Sefton Council warns of 1,000 job cuts

Bootle Town Hall
Image caption A range of savings measures will be discussed by the council on Thursday

About 1,000 jobs could be lost at Sefton Council in Merseyside in the wake of the Spending Review.

The authority said it was facing a budget shortfall of at least £53m in the next three years following a reduction in government grants.

Other savings measures suggested by the council include increasing burial and cremation fees, closing public toilets and cutting arts funding.

The Unison union said staff, who were informed in a letter, were angry.

Sefton Council's cabinet meets on Thursday to discuss the progress on measures to reduce its projected budget deficit.

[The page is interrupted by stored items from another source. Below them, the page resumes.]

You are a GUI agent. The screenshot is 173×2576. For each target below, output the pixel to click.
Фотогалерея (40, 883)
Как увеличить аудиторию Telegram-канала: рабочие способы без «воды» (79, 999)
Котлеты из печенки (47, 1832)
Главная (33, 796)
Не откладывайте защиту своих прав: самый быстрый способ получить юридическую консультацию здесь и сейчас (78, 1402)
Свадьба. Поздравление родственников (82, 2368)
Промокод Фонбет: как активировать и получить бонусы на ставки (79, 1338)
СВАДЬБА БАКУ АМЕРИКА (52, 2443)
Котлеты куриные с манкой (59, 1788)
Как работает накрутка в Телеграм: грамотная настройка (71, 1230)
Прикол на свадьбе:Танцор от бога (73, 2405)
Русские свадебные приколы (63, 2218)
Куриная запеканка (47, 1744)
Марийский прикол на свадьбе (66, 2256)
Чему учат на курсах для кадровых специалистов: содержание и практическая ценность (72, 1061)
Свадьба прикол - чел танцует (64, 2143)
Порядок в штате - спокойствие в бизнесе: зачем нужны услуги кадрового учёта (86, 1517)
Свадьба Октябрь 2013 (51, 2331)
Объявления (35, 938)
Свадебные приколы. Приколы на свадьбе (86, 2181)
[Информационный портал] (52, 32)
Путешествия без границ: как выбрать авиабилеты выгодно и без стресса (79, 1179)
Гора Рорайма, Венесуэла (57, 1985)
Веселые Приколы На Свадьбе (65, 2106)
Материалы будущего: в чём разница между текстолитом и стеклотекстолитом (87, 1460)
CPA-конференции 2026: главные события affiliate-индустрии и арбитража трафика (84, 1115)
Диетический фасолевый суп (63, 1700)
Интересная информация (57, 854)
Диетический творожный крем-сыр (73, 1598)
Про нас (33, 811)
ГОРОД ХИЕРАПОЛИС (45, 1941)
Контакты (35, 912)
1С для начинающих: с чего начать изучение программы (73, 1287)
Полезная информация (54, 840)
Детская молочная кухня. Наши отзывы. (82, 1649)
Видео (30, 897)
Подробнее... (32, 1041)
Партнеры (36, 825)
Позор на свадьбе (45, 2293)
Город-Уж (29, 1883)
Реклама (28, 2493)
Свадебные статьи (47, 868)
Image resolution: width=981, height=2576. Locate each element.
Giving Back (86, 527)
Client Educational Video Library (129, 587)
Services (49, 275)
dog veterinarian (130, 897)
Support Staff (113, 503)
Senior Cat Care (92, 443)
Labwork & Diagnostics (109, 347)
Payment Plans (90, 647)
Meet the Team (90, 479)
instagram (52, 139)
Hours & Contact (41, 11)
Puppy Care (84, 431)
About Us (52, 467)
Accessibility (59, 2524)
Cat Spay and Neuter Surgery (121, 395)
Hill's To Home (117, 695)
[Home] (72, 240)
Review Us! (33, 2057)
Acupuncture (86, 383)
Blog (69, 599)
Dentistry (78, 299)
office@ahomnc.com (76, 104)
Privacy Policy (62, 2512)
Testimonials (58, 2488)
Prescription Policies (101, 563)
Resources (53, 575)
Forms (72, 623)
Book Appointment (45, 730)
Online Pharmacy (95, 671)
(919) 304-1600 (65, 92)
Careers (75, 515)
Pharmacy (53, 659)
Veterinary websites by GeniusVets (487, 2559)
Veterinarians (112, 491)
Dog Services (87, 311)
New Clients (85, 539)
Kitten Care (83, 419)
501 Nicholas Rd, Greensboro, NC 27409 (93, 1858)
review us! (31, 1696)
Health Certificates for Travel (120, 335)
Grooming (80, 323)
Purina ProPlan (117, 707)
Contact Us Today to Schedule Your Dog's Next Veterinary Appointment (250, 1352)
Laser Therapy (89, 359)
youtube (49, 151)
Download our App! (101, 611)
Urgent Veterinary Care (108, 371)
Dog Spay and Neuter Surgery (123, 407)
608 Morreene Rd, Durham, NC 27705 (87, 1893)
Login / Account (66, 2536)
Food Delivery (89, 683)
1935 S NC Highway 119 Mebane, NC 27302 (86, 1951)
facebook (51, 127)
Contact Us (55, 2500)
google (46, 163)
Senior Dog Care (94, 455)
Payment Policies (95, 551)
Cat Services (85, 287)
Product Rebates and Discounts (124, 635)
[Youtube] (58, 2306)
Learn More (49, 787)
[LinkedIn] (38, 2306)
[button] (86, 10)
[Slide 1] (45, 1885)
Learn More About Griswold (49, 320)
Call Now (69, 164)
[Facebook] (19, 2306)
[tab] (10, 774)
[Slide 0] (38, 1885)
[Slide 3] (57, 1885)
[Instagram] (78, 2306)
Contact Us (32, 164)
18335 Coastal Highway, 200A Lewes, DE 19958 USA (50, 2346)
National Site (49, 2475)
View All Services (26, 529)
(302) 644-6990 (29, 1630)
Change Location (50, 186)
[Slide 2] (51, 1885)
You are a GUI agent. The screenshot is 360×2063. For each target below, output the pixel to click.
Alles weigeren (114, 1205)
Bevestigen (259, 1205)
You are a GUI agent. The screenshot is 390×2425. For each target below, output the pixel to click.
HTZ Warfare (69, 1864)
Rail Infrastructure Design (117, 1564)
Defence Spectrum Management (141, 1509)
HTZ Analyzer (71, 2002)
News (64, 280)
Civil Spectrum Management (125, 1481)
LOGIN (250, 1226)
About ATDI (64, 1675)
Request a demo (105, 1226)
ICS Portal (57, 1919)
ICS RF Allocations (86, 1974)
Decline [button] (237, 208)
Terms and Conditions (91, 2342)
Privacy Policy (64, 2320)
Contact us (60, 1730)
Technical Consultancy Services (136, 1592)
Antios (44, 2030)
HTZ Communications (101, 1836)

An ongoing voluntary redundancy and early retirement scheme has so far saved about £3m.

But in a letter to all staff, chief executive Margaret Carney warned the council, which is in no overall control, may have to lose about 1,000 posts, depending on the finer details of the Spending Review.

She said £53m would be the "minimum" savings the council would have to save following the Spending Review.

"Unfortunately, I have to tell you that, it is possible Sefton Council may have to lose around 1,000 jobs to meet the savings - a figure which will change as we get further details on the Spending Review," said Ms Carney.

"We will of course continue to explore all options that minimise these job losses but we must continue our preparations to reduce spending and put all our effort into minimising the impact on the communities of Sefton."

Glen Williams, branch secretary of Sefton Unison, said members had urged the authority to look "creatively" at saving the money through natural wastage of staff, reducing the number of agency workers and cutting private contracts.

"Yes, in isolation £53m is a massive amount, but in the context of a council that manages £600m a year we don't think it's a big ask," said Mr Williams.

"Children may go unprotected, vulnerable people may not get the services they require - that might be the direct impact."

Mr Williams said staff morale was currently "at rock bottom".

"These are not highly paid people and our members feel angry and let down.

"Consult us properly, treat us with some respect, let's look creatively around the table and let's look for an alternative way forward."

The council's cabinet meets at Bootle Town Hall on Thursday.